The problem:
Provide an exact copy of the data, excluding the images.
=== Entries provided ===
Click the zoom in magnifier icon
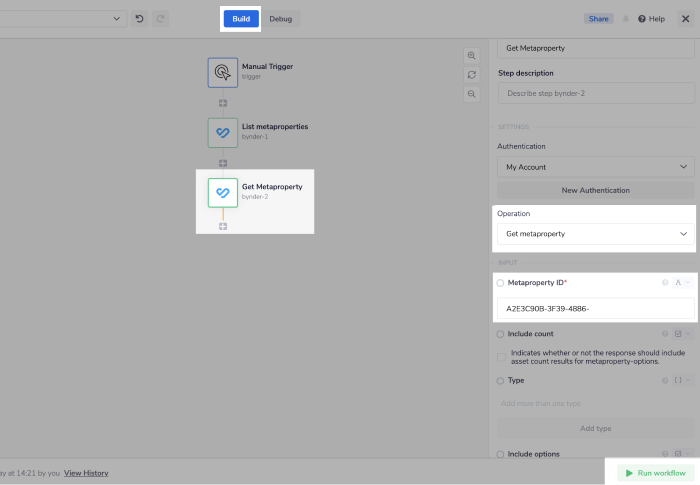The width and height of the screenshot is (700, 485). pyautogui.click(x=471, y=56)
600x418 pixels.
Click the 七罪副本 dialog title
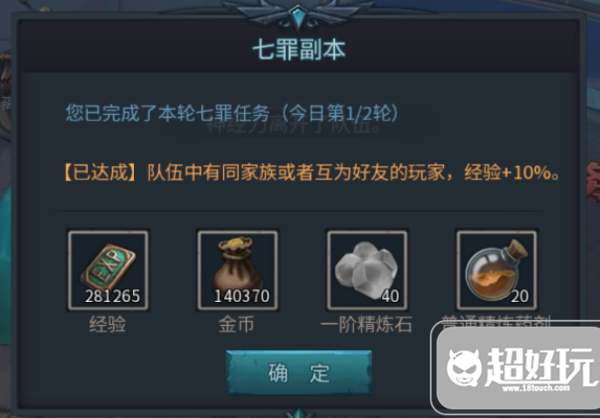click(299, 50)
===
Written response:
Click the zoom in magnifier icon
The width and height of the screenshot is (700, 485). pyautogui.click(x=471, y=56)
600x418 pixels.
Click the 七罪副本 dialog title
click(299, 50)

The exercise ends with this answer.